For years, I intellectualized the racist ferocity with which child protective services targets and then tears black children from their mothers and fathers. I strung together data into a simplified worldview wherein racial disproportionality within the child protection system was mostly about the institutional racism that has left black people at such a stark economic disadvantage in this country.
This denied what many black people told me and what the studies and analyses made plain: that child protection is far from immune to racism, but often an instrument of it.
The U.S. is guilty of conducting more domestic family separations than any other nation. More than a quarter-million children are taken from their parents and forced into foster care each year. Of the 437,000 children the federal government reported being in formal foster care in 2018, nearly a quarter – 99,000 – were black.

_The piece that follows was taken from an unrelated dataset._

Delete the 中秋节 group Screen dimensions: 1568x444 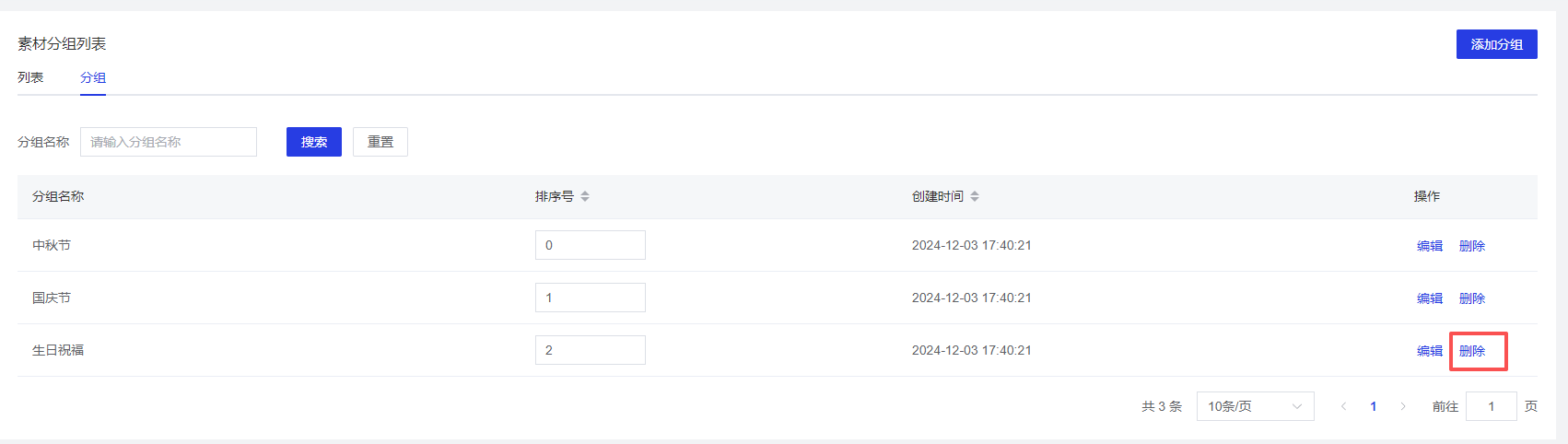coord(1472,246)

The percentage of black children in the system is almost double the percentage of black people in America.
While I was conscious that this disproportionality, so prevalent across all of America’s systems of coercion, was a result of institutional racism, I tried to find rational explanations – and socioeconomic status was the most readily discernible.

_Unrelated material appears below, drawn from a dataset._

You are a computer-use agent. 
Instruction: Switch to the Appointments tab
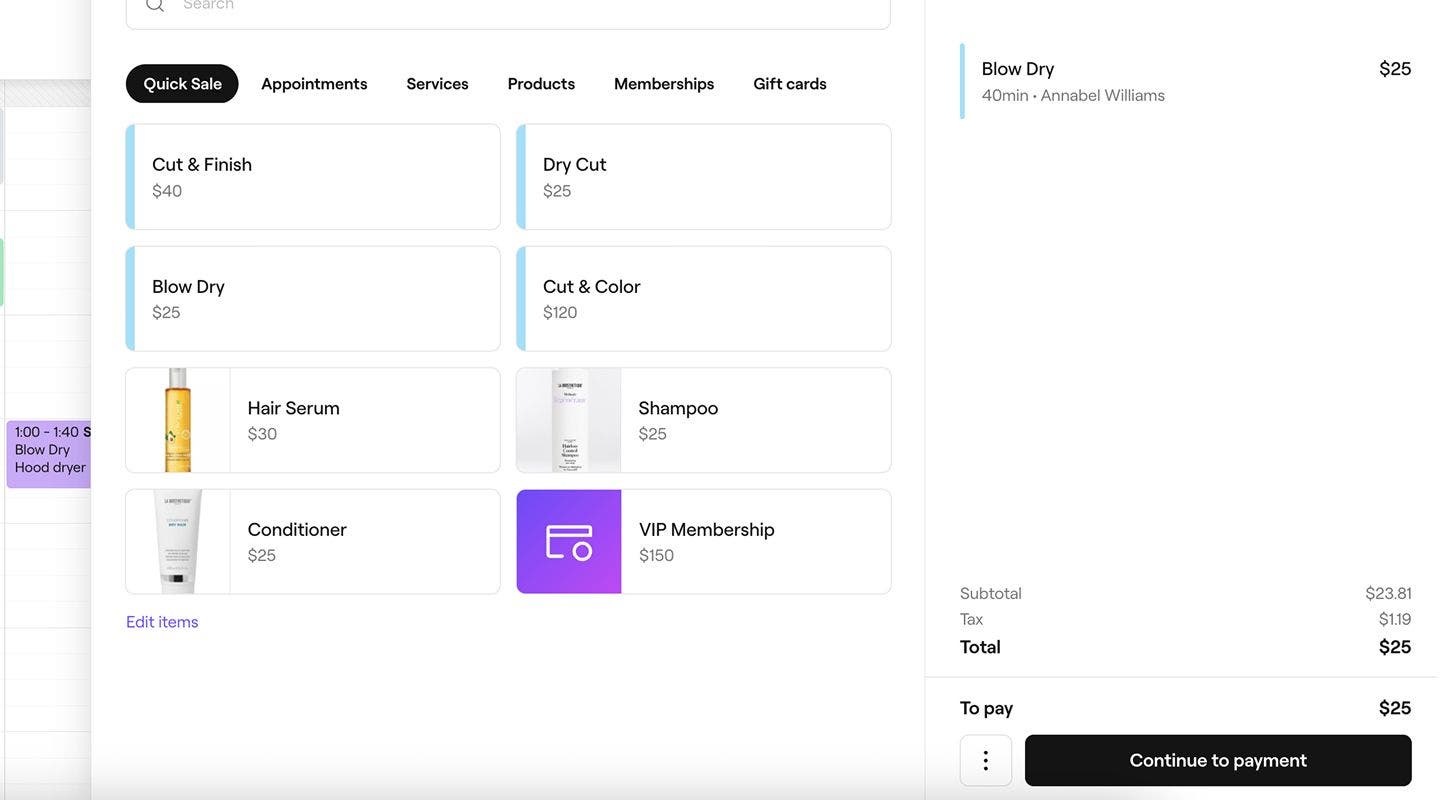click(314, 84)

In 2010, the federal government issued the fourth wave of the National Incidence Study of Child Abuse and Neglect, which measures child maltreatment in the U.S. Unlike previous iterations, which saw no significant difference in abuse rates between black and white children, NIS-4 found “Black children experiencing maltreatment at higher rates than White children in several categories.”
When the authors compared poor white children with poor black children they found that “the race difference was small or nonexistent.” Poverty was the explanation for disproportionate maltreatment rates.

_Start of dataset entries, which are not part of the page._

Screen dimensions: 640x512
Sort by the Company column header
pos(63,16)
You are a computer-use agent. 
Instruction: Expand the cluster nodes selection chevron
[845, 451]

In 2011, two researchers at the University of California, Berkeley – Emily Putnam-Hornstein and Barbara Needell – would put a finer point on the powerful role of poverty in determining rates of child maltreatment. The pair conducted an analysis of the first five years of life for all the 500,000-plus babies born in California in 2002. By age 5, 14% of all children had been referred to child protective services as possible victims of abuse or neglect. For black children that worrisome number stood at 30%, and only 13% for white children.
But more telling still were findings on socioeconomic status. Nearly two-thirds of all the babies who were covered by Medi-Cal (the researchers’ proxy for low socioeconomic status) at birth would be referred to CPS. For babies born to poor mothers, the authors found that white children were “slightly more likely” than black children to be suspected victims of abuse. “Yet among non-poor (non Medi-Cal) mothers, both Black and Native American children are significantly more likely than their non-poor White counterparts to have CPS contact,” they wrote. In essence, child protection surveillance is highly attenuated to all poor people, but also all black and Native American families regardless of socioeconomic status.
And subsequent research further reinforced what many black and white academics and advocates have been saying for decades: that the coercive power of the state, manifest in child protective services, is actively seeking out and then destroying black families.
A seminal 2017 study of national data found that 53% of all black children will be investigated as potential victims of child abuse by age 18, 16 percentage points higher than the rate for all children combined. That one out of every two black children in this country will experience the terror of having a child abuse investigator in his or her home – vested with the power to rip that child away from everything he or she knows and loves – is the mark of a racist system.
Short of this most recent example of extrajudicial police killing, wrongly taking a child from his or her family is the greatest offense the government can make. But like police brutality, it is an outrage that occurs with rigid, unending precision every day.
I took all of this in. Intellectualized it. I found ways to maneuver around that outrage. And even upon its recognition, I did not feel the urgency to say what I am saying now. I am sorry for this.
Undoubtedly racial disproportionality in America’s child protection systems is a function of both poverty and racial bias. But just because poverty is imminently more quantifiable doesn’t mean it is more potent. And just because eliminating racism is an imminently more complex a challenge than alleviating poverty doesn’t mean it can be abandoned.
I used to think that a new war on poverty would de-disproportionalize child protection. Yes. But that is the easy part. The hard part is disproportionately focusing our attention on dismantling racism in the system and in ourselves. Only when we do both will we have a chance at righting generations of wrongs against America’s black families.